### What is needed
In the entries below, find the line with "Solar Pump Inverter (51, 2134)" and the line with "VEICHI AC310 Inverter (137, 2134)". Return those two lines and all lines between them, exactly.

### Information provided

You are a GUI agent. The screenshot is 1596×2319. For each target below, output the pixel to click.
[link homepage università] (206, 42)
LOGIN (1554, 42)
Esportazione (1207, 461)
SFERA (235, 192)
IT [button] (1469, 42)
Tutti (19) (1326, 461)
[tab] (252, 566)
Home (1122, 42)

==

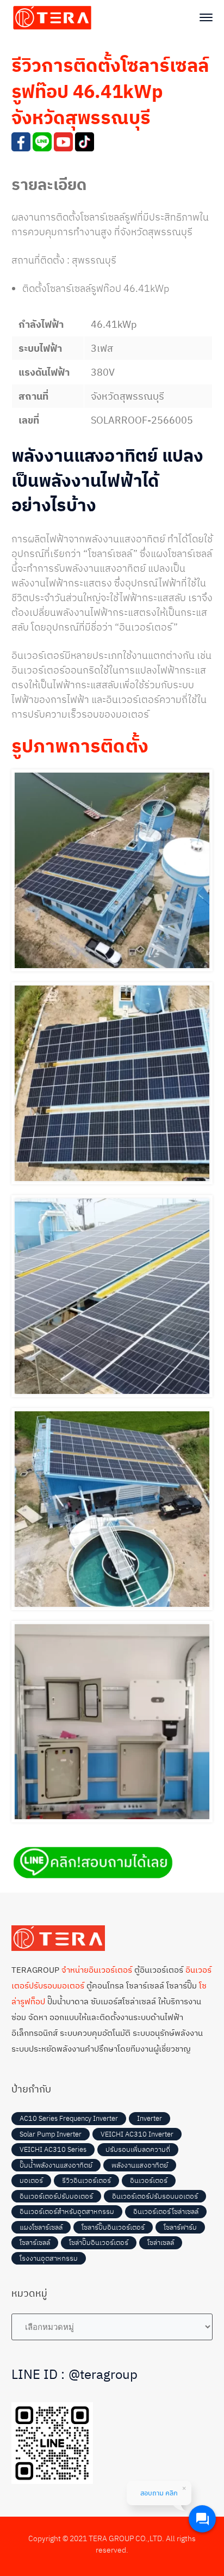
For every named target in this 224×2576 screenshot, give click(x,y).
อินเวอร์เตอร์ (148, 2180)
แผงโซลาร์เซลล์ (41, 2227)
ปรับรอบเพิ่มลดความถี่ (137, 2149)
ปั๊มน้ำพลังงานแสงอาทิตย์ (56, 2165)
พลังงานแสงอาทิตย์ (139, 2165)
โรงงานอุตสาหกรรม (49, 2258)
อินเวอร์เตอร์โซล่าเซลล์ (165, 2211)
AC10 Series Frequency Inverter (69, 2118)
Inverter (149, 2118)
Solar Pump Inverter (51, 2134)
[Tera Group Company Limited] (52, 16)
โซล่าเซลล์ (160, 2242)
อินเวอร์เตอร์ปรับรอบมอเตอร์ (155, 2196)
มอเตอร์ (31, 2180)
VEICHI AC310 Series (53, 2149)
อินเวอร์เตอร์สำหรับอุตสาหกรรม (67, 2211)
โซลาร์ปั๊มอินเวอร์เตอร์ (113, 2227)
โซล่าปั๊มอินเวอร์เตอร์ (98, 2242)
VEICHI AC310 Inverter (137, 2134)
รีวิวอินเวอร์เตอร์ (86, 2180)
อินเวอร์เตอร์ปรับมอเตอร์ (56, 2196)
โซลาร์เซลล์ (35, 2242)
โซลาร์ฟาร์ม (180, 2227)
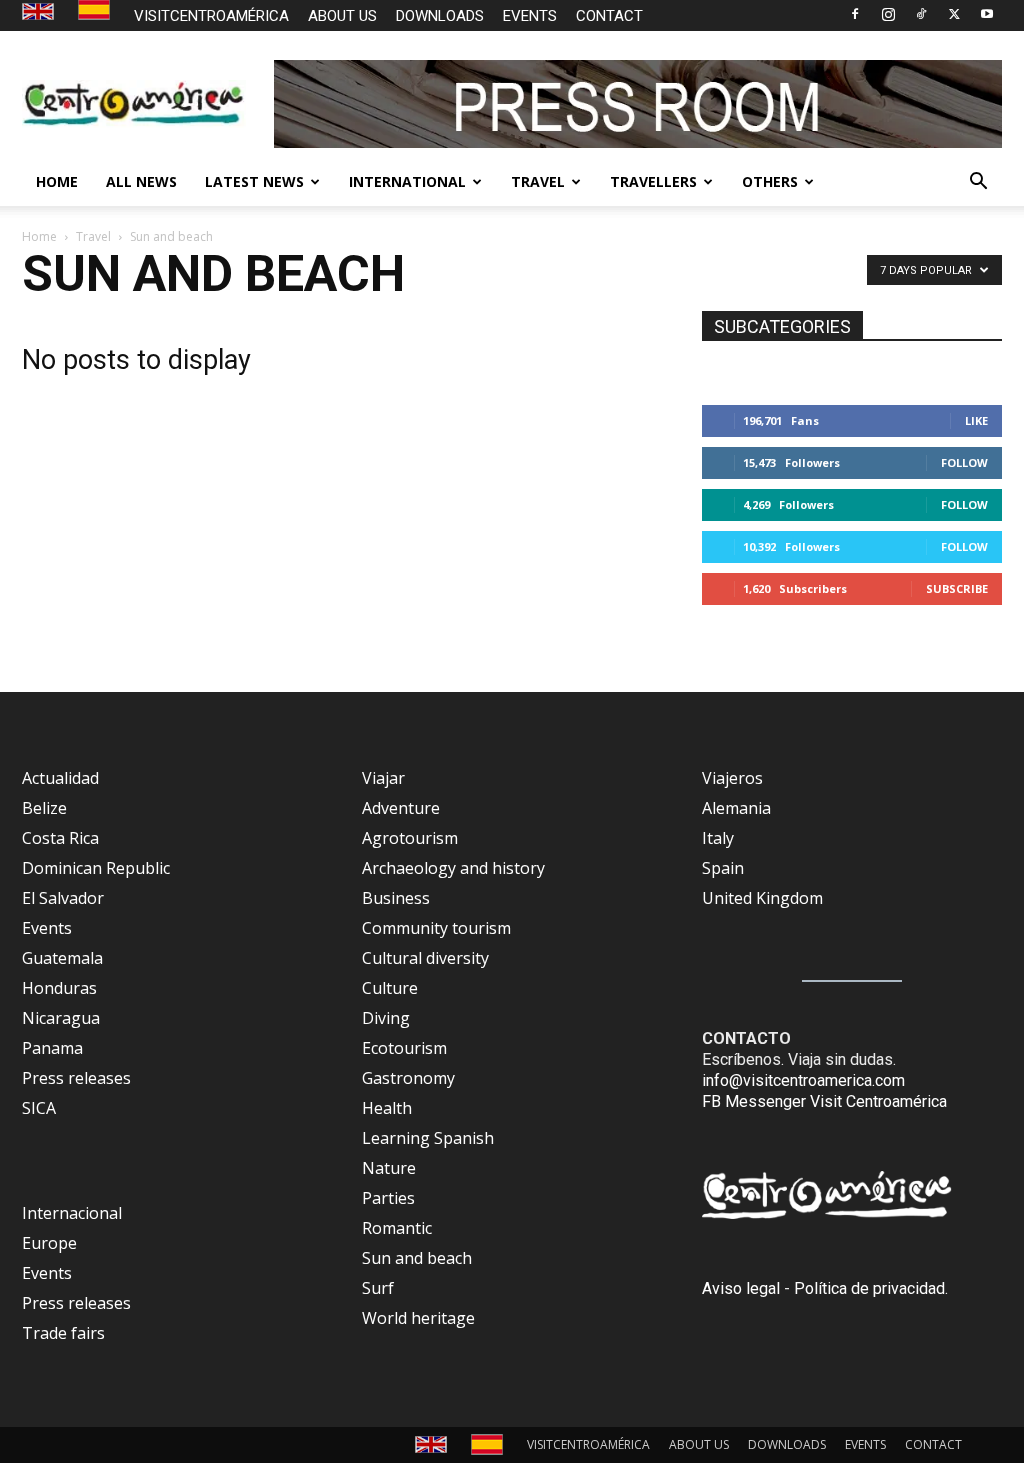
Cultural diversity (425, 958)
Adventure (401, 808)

--

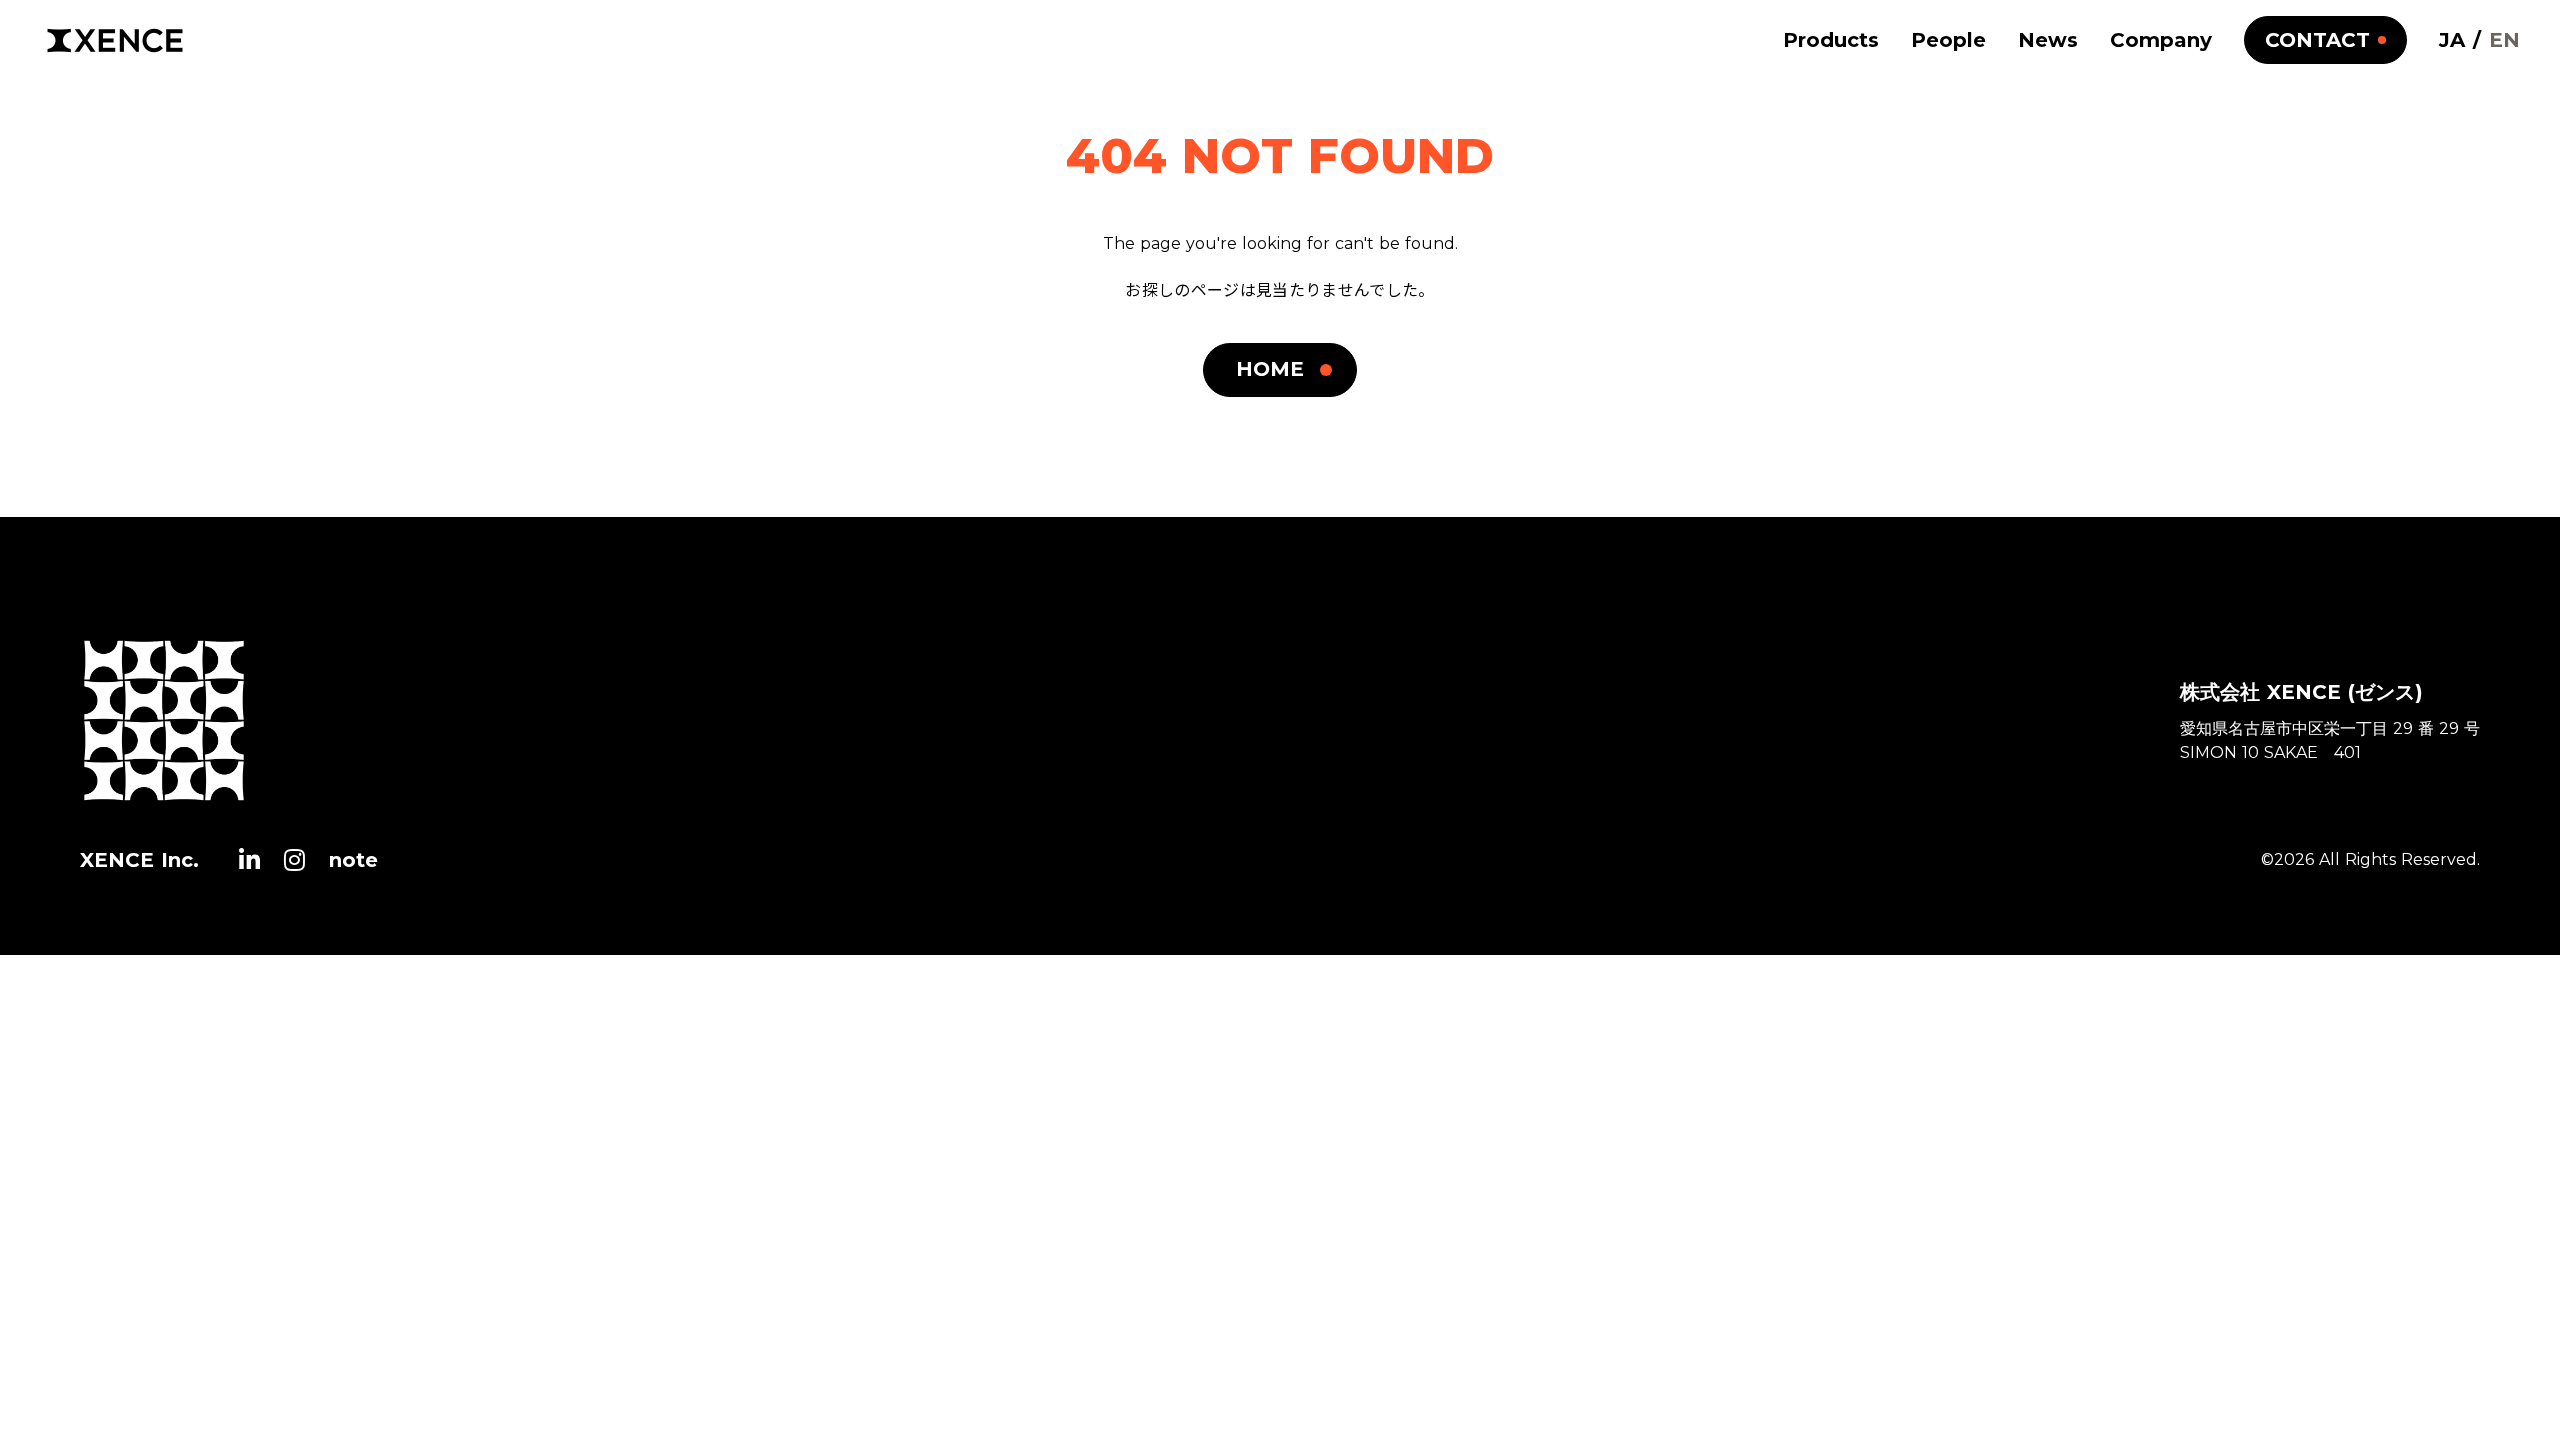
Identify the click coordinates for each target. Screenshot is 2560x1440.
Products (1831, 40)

### Answer area
Solar Pump Inverter (51, 2134)
[Tera Group Company Limited] (52, 16)
โซล่าเซลล์ (160, 2242)
อินเวอร์เตอร์ปรับรอบมอเตอร์ (155, 2196)
มอเตอร์ (31, 2180)
VEICHI AC310 Series (53, 2149)
อินเวอร์เตอร์สำหรับอุตสาหกรรม (67, 2211)
โซลาร์ปั๊มอินเวอร์เตอร์ (113, 2227)
โซล่าปั๊มอินเวอร์เตอร์ (98, 2242)
VEICHI AC310 Inverter (137, 2134)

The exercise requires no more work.